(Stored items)
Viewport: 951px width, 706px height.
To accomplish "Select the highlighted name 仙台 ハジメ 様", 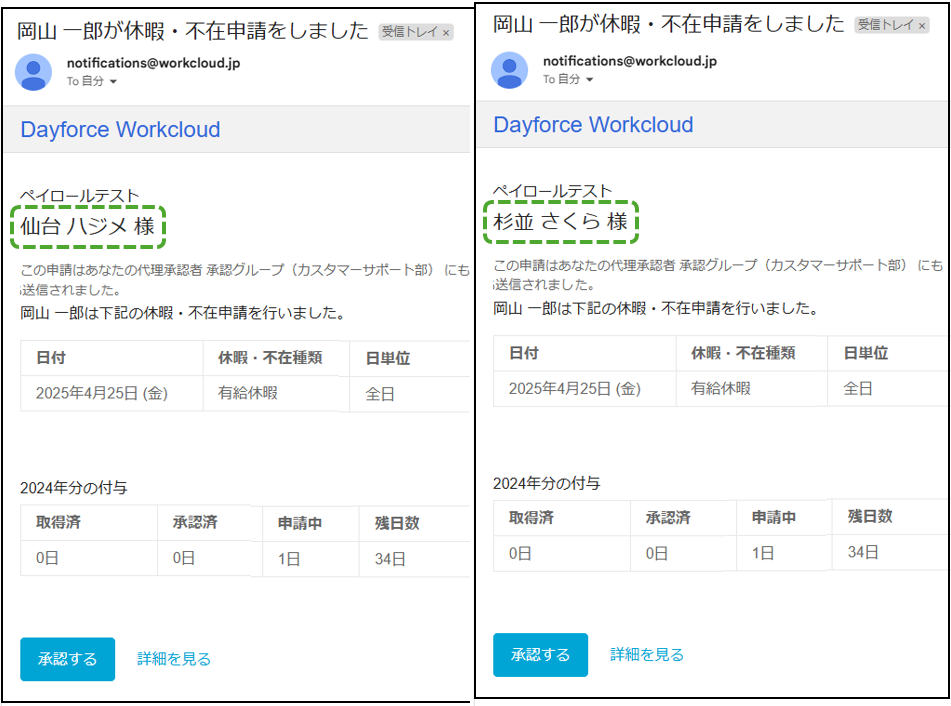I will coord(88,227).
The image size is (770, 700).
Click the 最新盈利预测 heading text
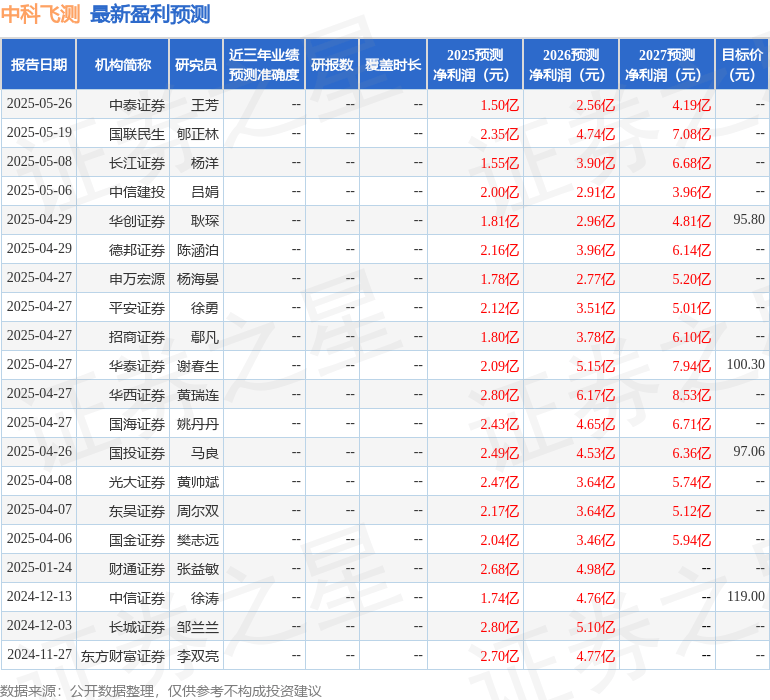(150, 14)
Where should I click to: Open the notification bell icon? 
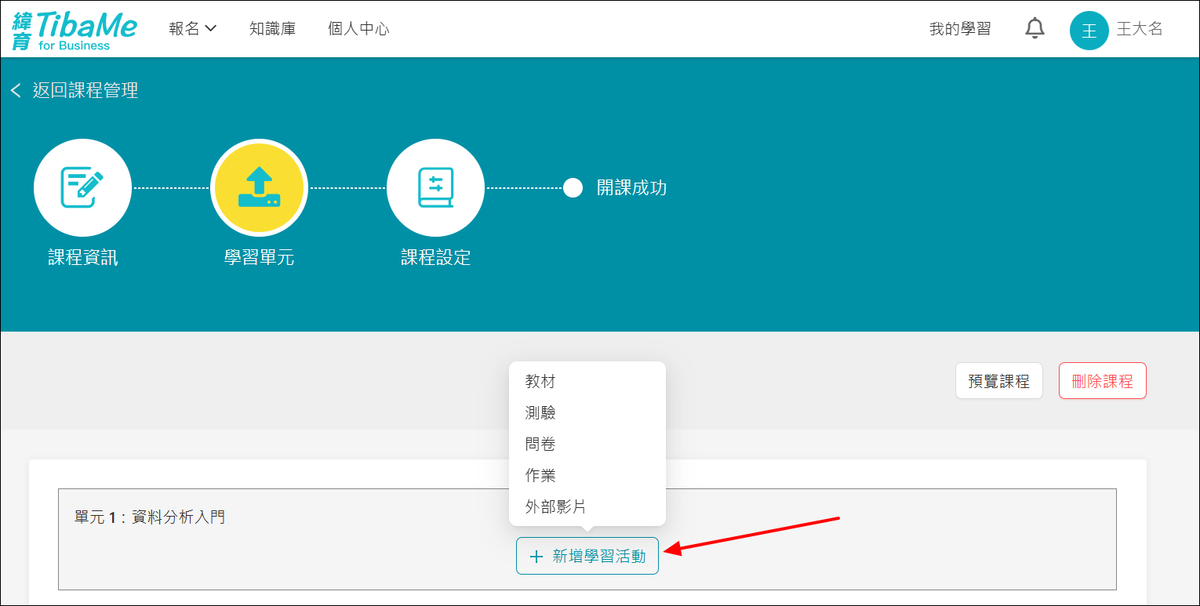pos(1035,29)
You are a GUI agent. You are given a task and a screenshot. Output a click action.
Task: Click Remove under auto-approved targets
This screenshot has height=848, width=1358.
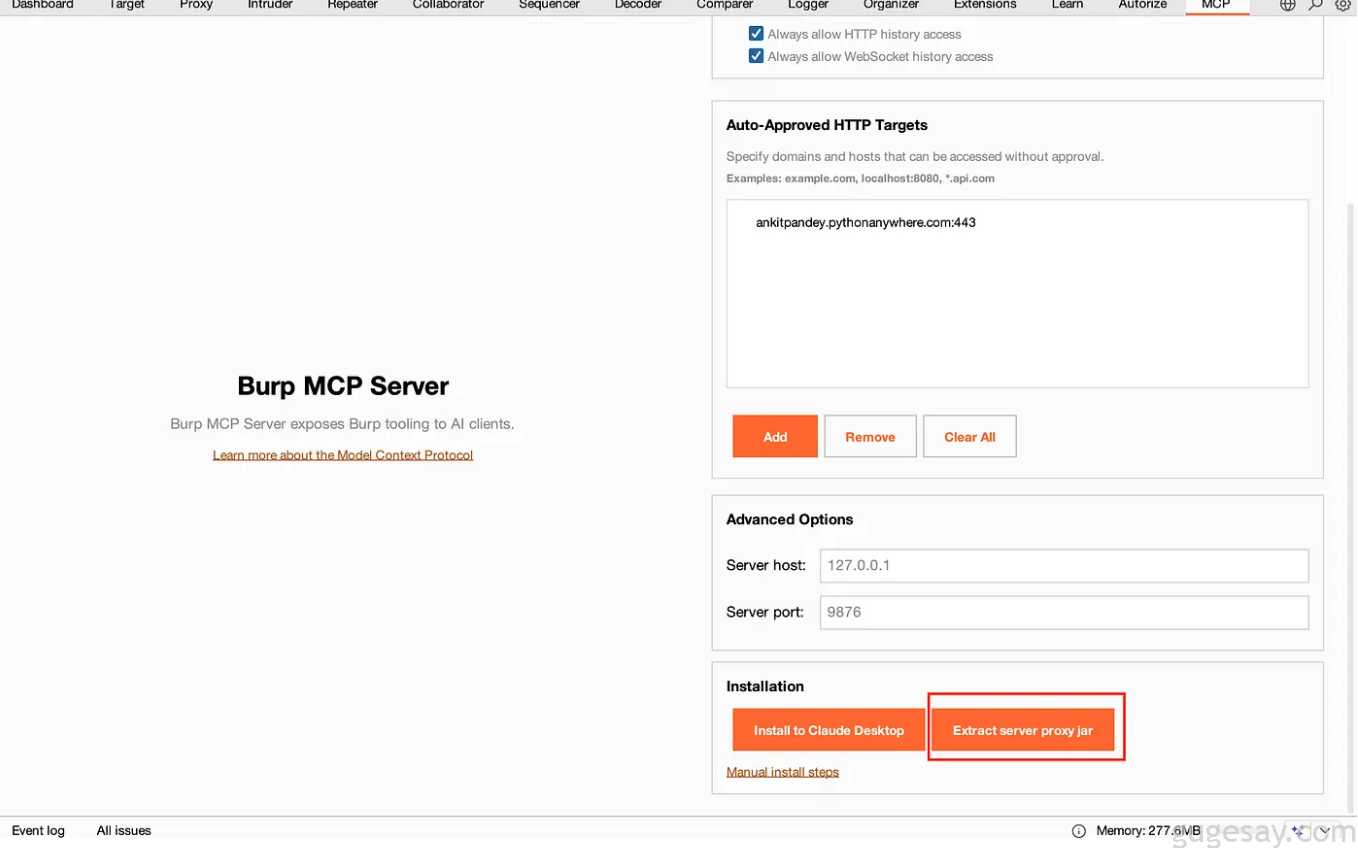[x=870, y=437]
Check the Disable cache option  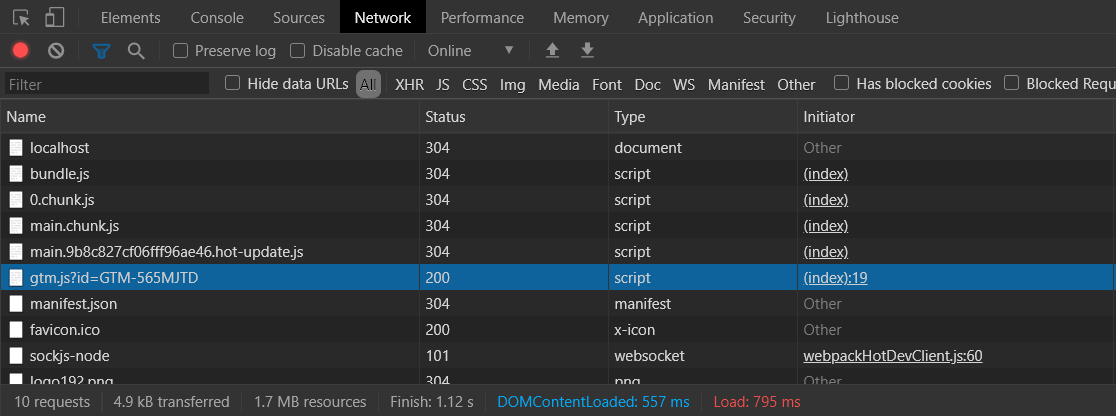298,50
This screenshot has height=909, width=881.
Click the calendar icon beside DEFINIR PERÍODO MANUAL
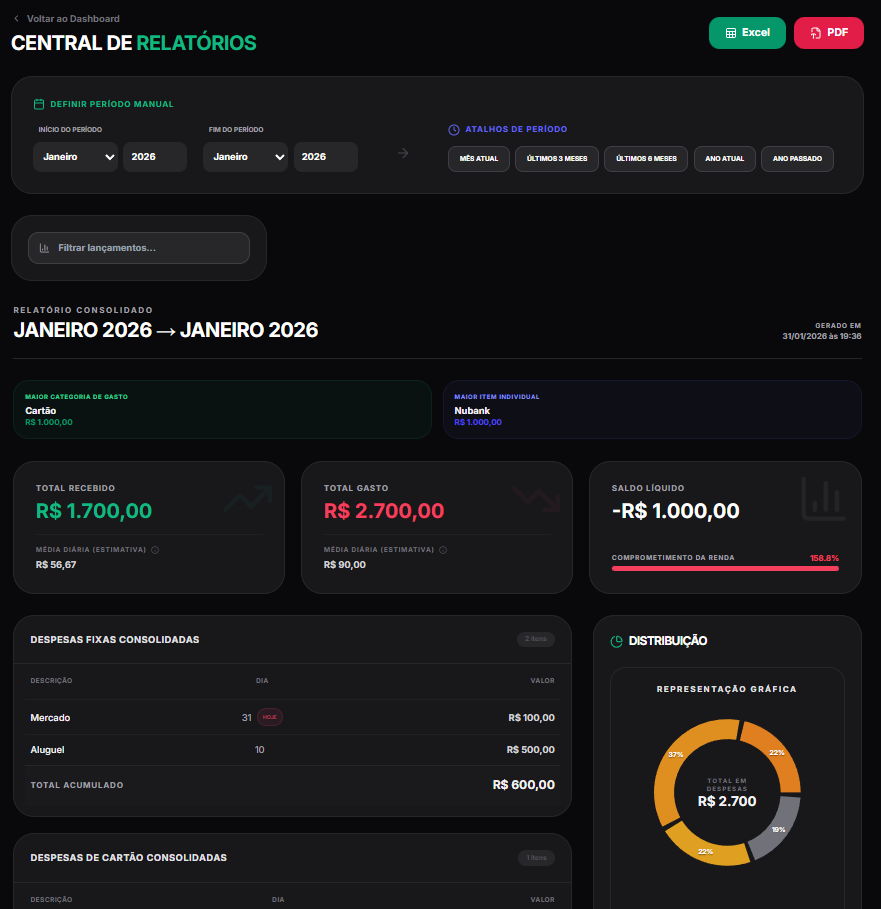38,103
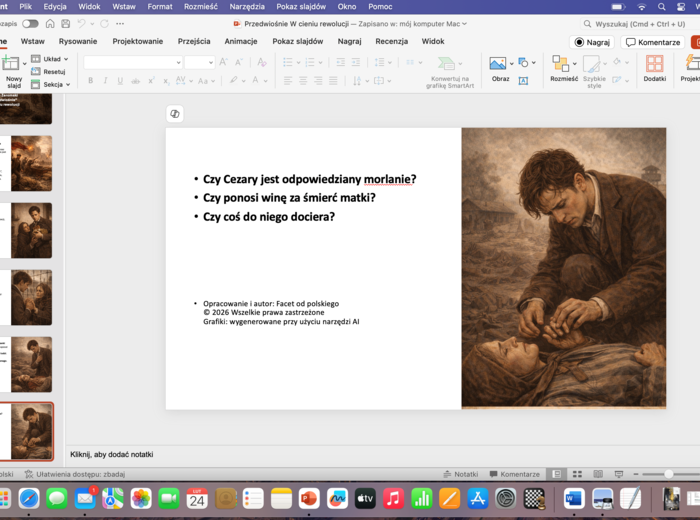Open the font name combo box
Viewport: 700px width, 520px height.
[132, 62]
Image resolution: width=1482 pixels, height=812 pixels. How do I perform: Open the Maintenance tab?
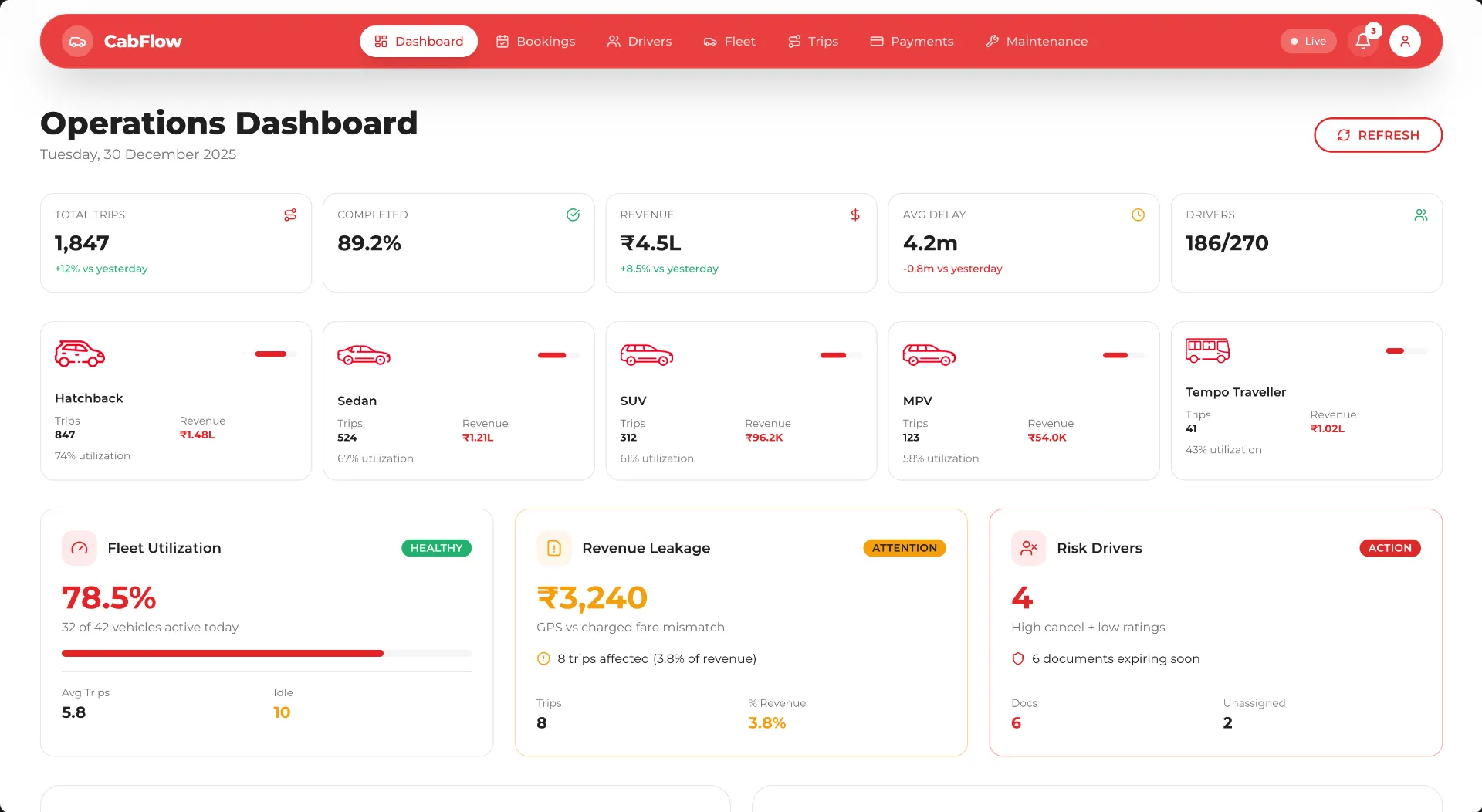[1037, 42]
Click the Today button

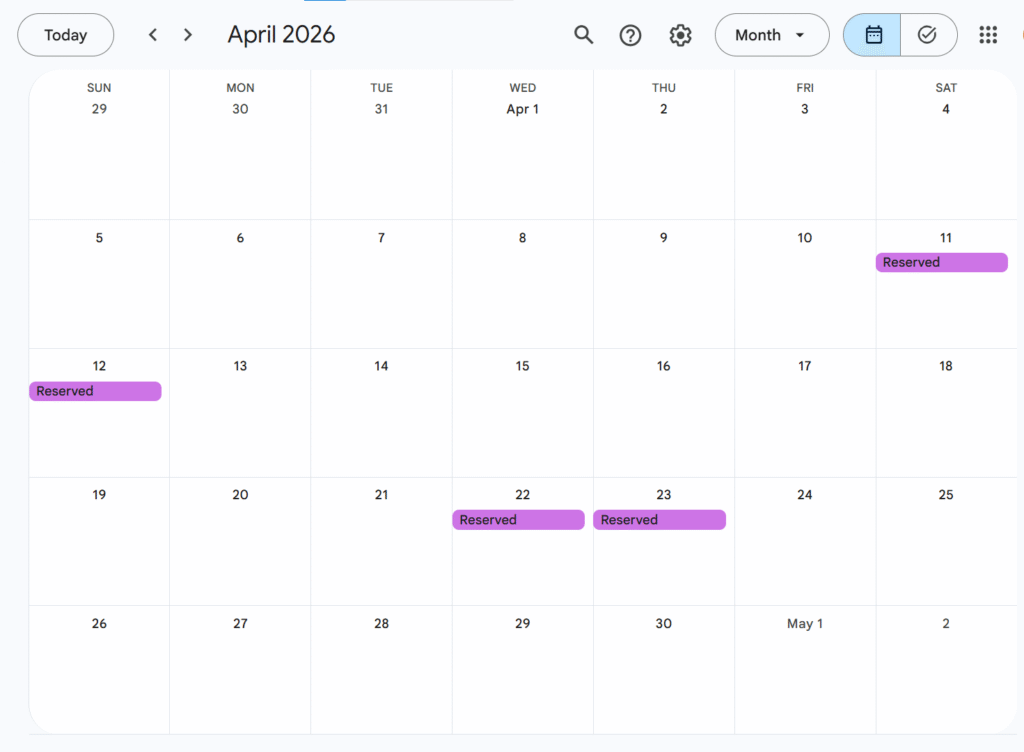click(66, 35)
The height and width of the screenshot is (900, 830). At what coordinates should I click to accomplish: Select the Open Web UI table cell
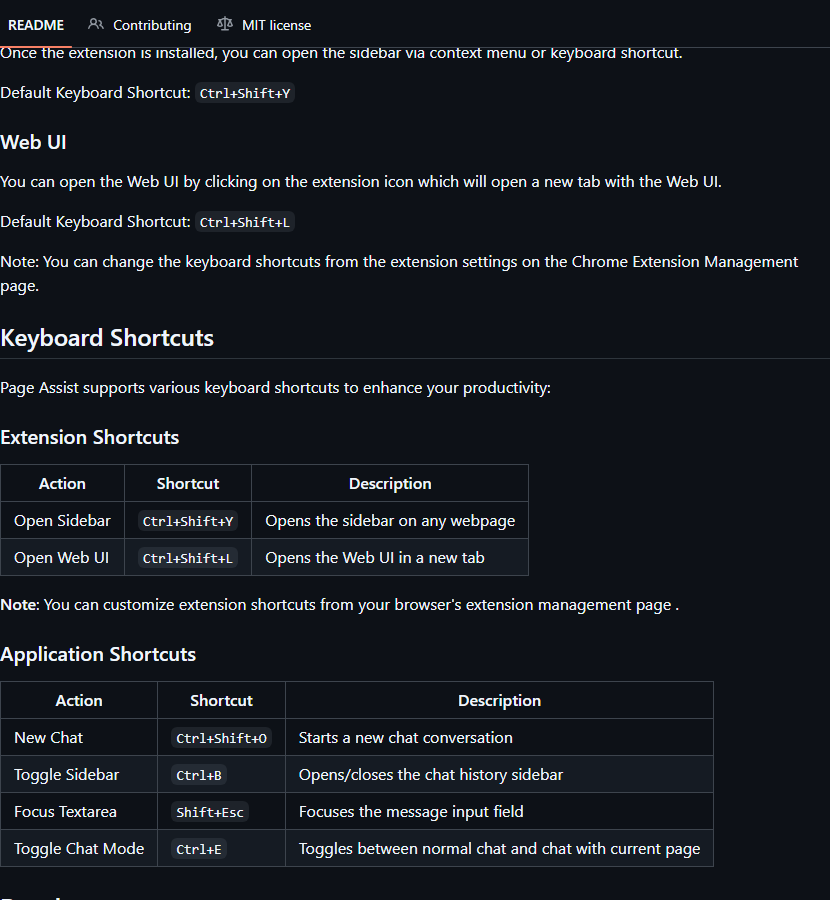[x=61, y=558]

- _EXERCISE_
Nothing but the lines from the one that holds "This screenshot has height=909, width=881." through the end of the data should appear, written out exactly, without pictures.

- _ANSWER AREA_
This screenshot has height=909, width=881.
Click the calendar icon beside DEFINIR PERÍODO MANUAL
38,103
Open the font name combo box
Viewport: 700px width, 520px height.
[132, 62]
Image resolution: width=1482 pixels, height=812 pixels. How do I perform: Open the Maintenance tab?
[1037, 42]
Click the Today button

click(66, 35)
The height and width of the screenshot is (900, 830). At what coordinates should I click to accomplish: Select the Open Web UI table cell
[x=61, y=558]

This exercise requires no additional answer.